All lines that hold the string "with" should be copied. Find them in the listing below.

§ Given data:
****************

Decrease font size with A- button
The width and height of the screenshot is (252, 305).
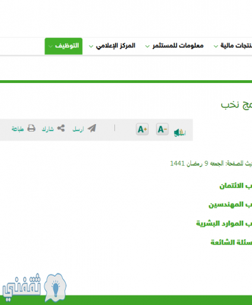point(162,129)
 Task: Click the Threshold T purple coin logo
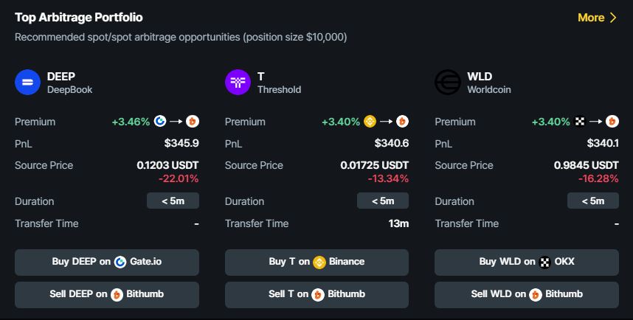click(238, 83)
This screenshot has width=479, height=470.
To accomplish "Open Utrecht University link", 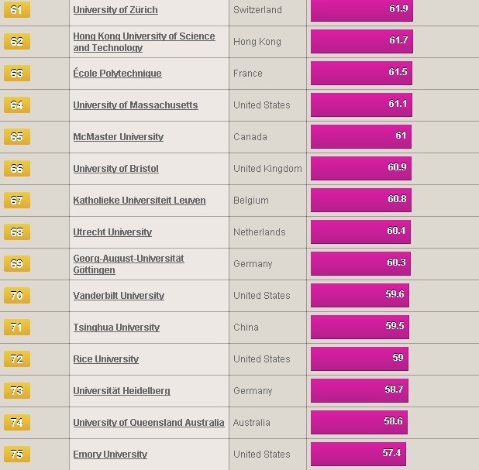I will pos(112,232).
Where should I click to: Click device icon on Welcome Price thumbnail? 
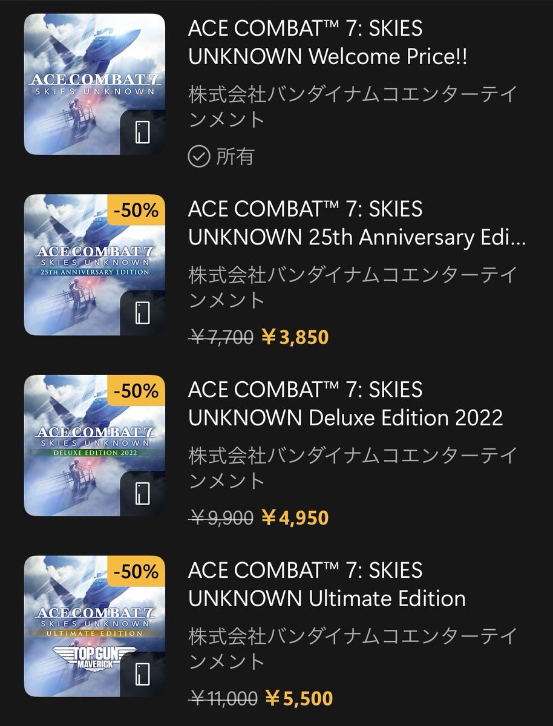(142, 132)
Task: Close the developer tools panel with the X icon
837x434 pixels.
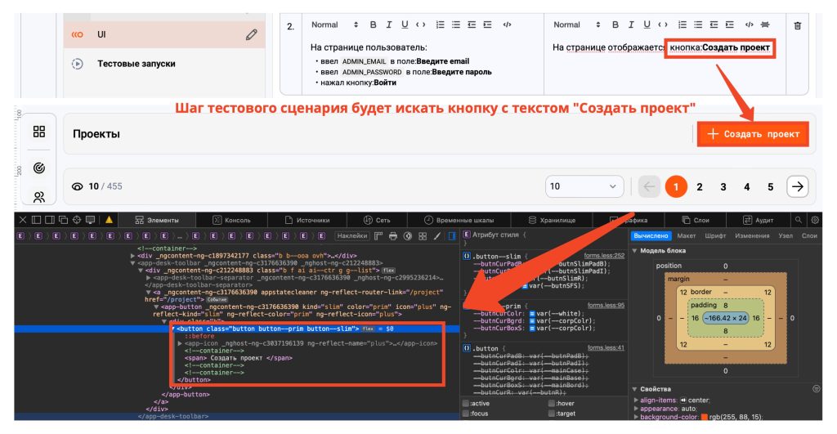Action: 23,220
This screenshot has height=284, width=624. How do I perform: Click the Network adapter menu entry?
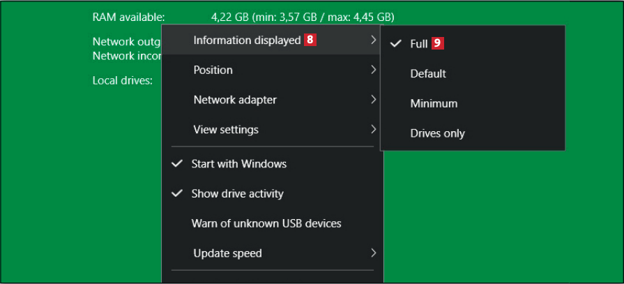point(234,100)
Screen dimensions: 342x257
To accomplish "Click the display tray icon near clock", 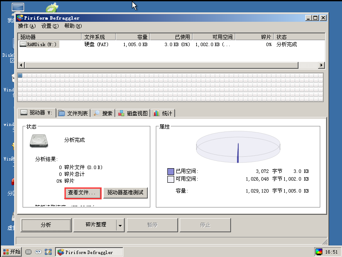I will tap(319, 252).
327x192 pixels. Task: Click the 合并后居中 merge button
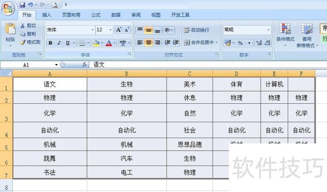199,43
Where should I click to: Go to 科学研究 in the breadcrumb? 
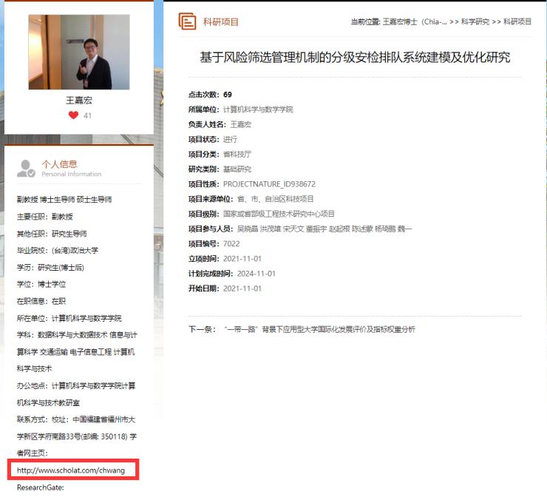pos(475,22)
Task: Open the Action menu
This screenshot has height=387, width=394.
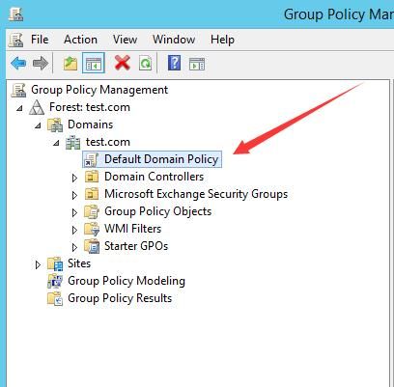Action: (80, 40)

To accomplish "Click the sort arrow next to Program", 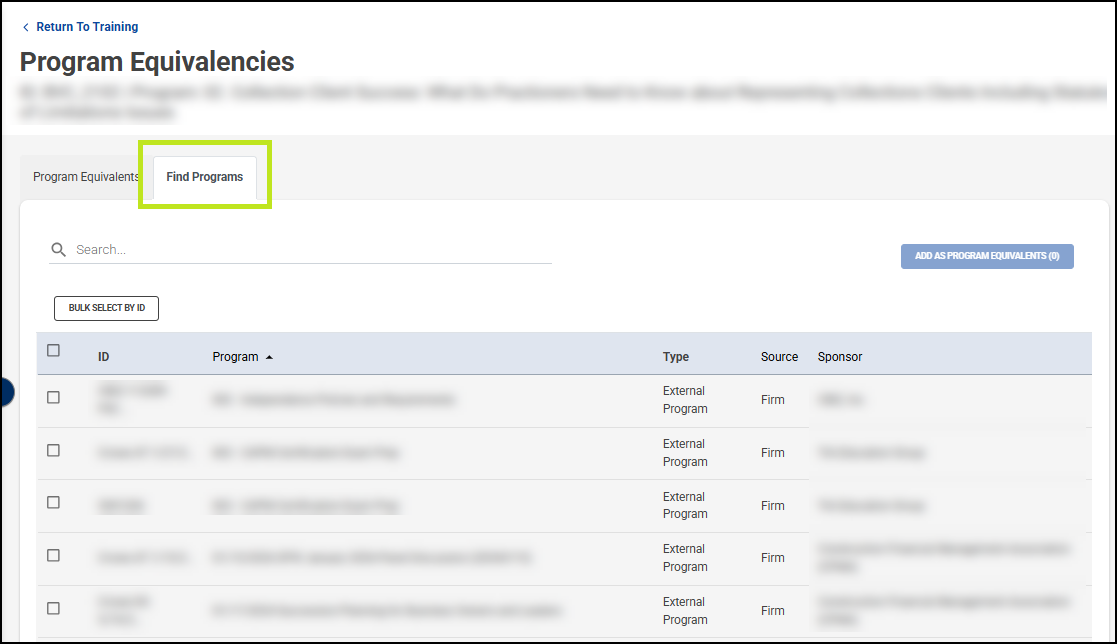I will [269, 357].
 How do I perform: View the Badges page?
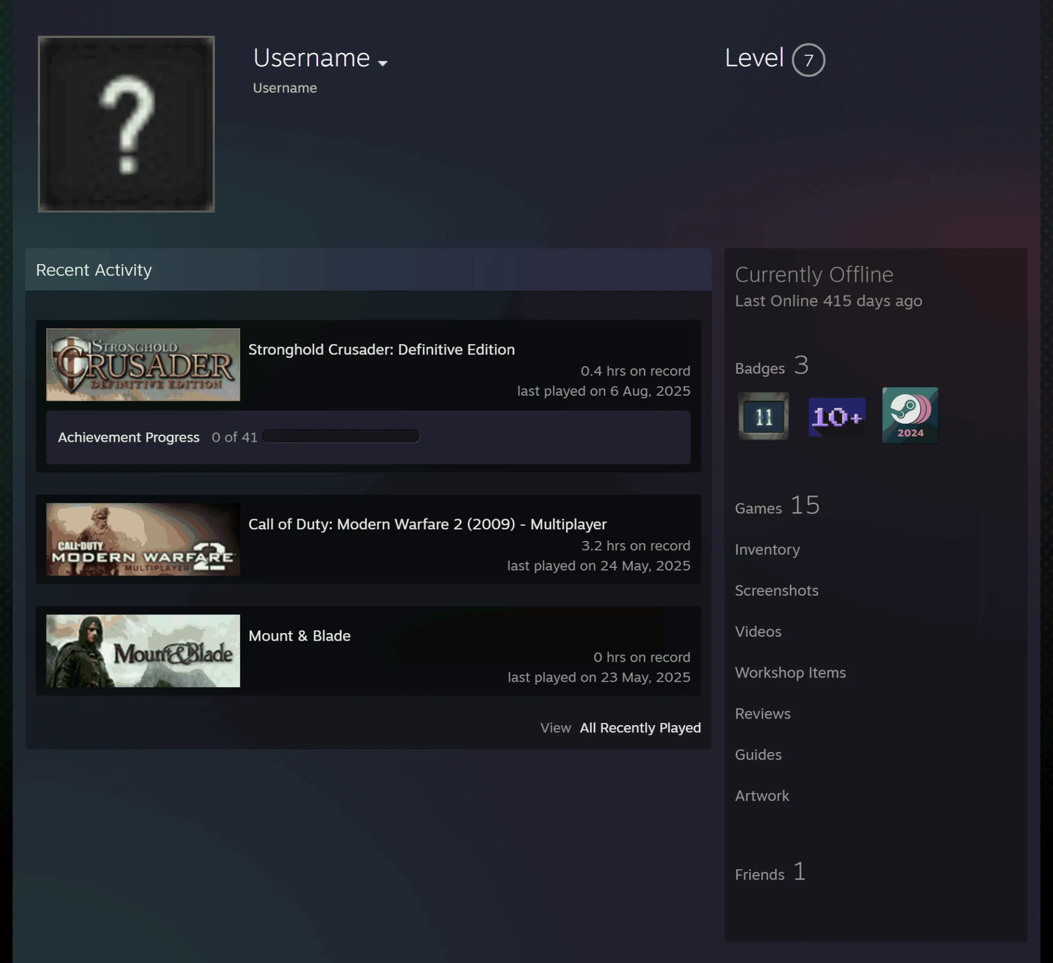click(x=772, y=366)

****************

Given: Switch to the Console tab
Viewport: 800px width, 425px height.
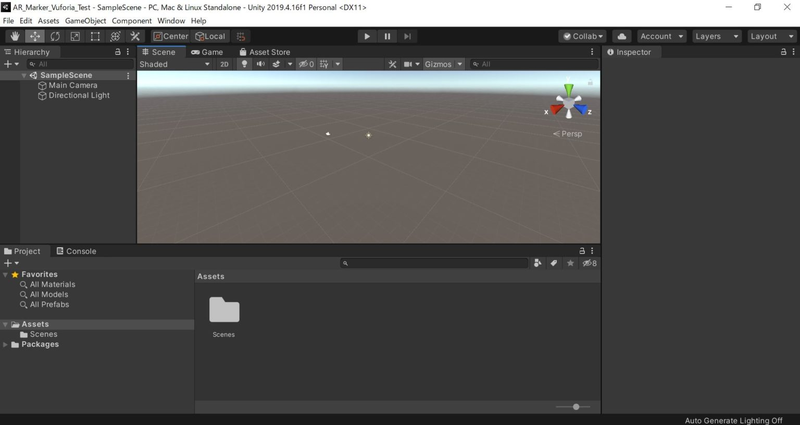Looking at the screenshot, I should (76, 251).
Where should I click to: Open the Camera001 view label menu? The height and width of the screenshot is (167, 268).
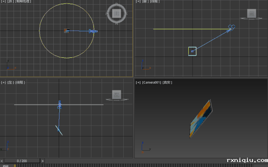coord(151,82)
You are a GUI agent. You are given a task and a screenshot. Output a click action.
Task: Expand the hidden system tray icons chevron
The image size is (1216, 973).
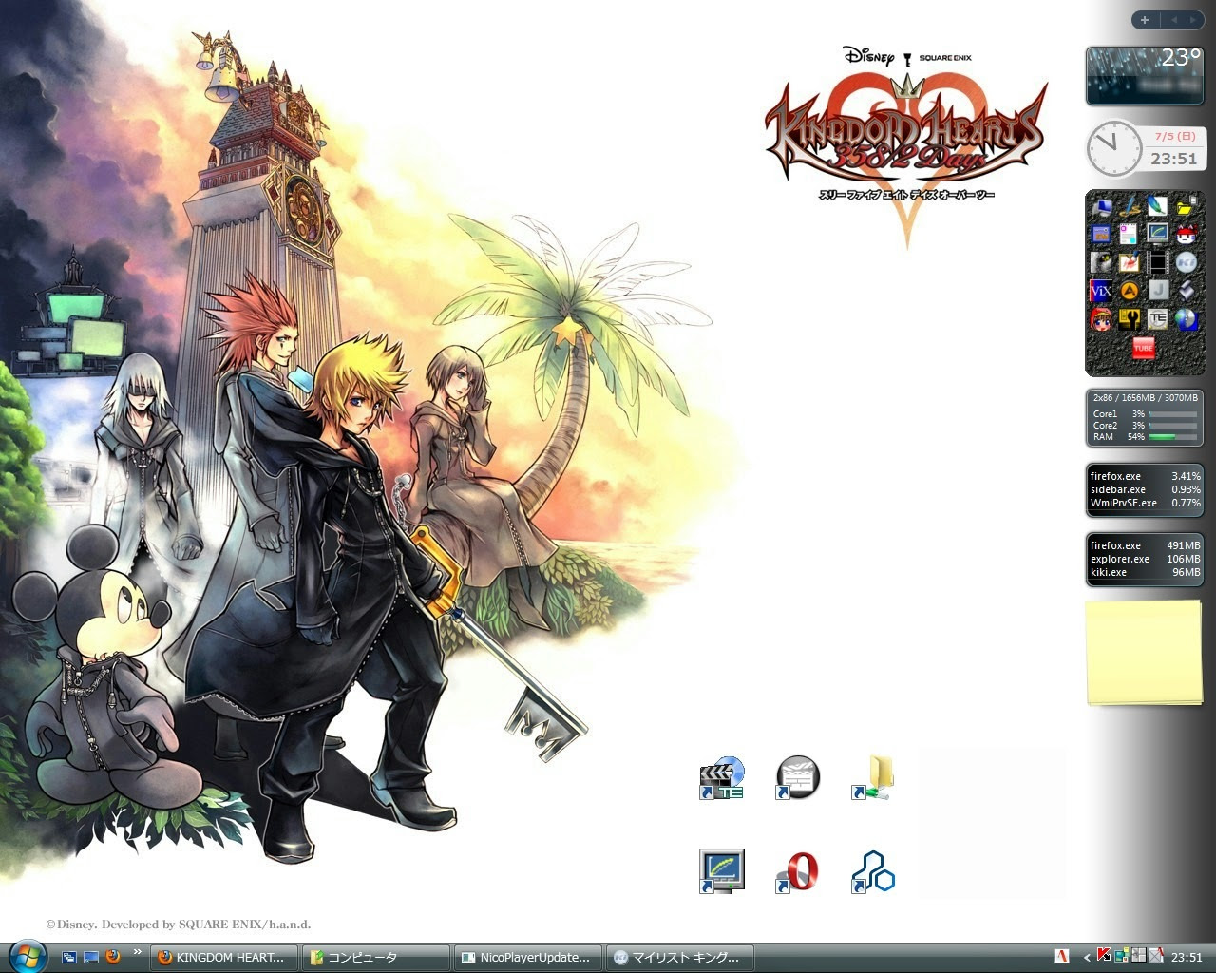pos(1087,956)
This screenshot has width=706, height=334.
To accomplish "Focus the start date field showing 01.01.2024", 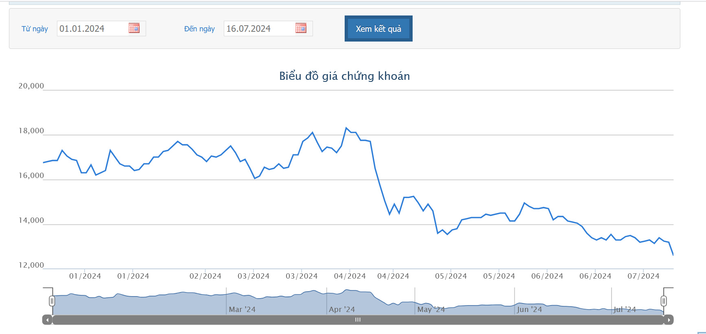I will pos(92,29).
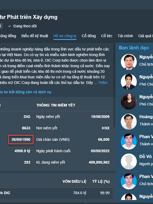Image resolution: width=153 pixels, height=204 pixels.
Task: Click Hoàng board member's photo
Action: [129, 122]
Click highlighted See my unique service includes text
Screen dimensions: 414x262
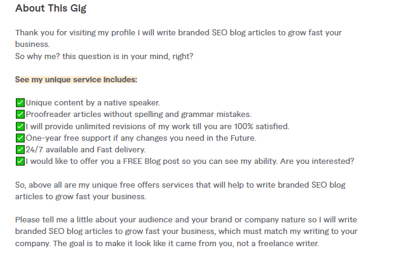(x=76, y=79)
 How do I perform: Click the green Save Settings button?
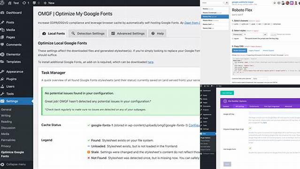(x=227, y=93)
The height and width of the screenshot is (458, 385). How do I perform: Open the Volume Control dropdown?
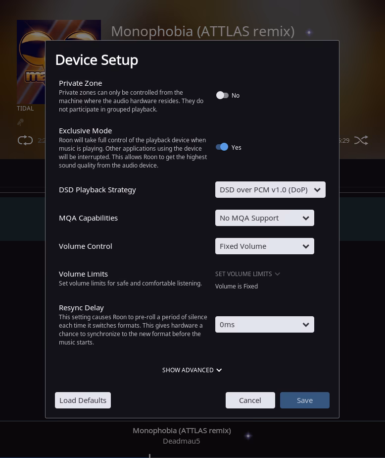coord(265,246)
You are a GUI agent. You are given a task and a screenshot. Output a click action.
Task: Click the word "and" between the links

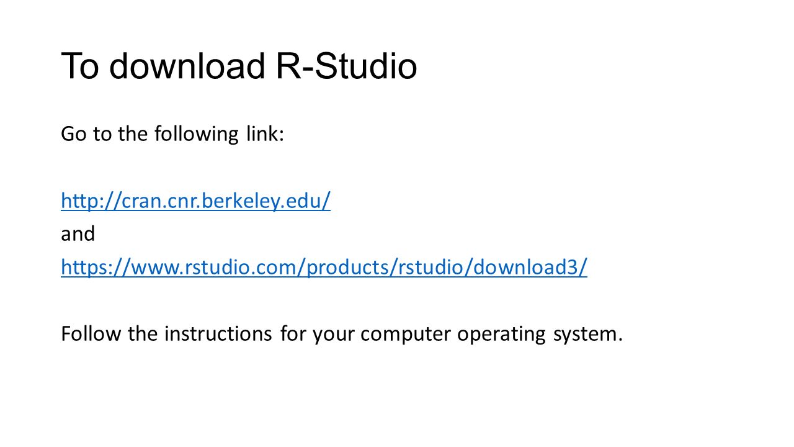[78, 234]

****************

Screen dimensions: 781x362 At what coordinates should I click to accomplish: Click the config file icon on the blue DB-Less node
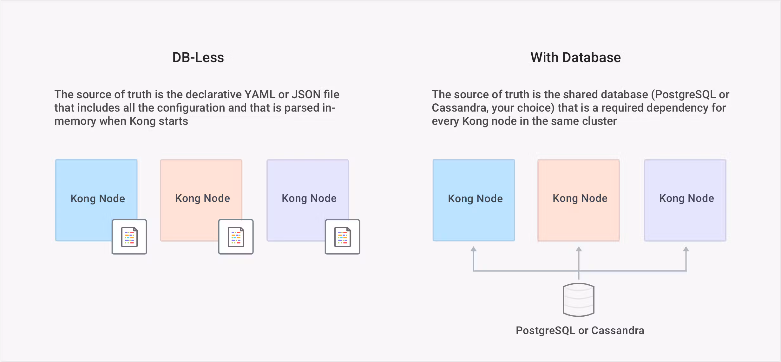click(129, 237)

****************

§ Output for this exercise:
Decrease font size with A- button
Task: Close the developer tools panel with the X icon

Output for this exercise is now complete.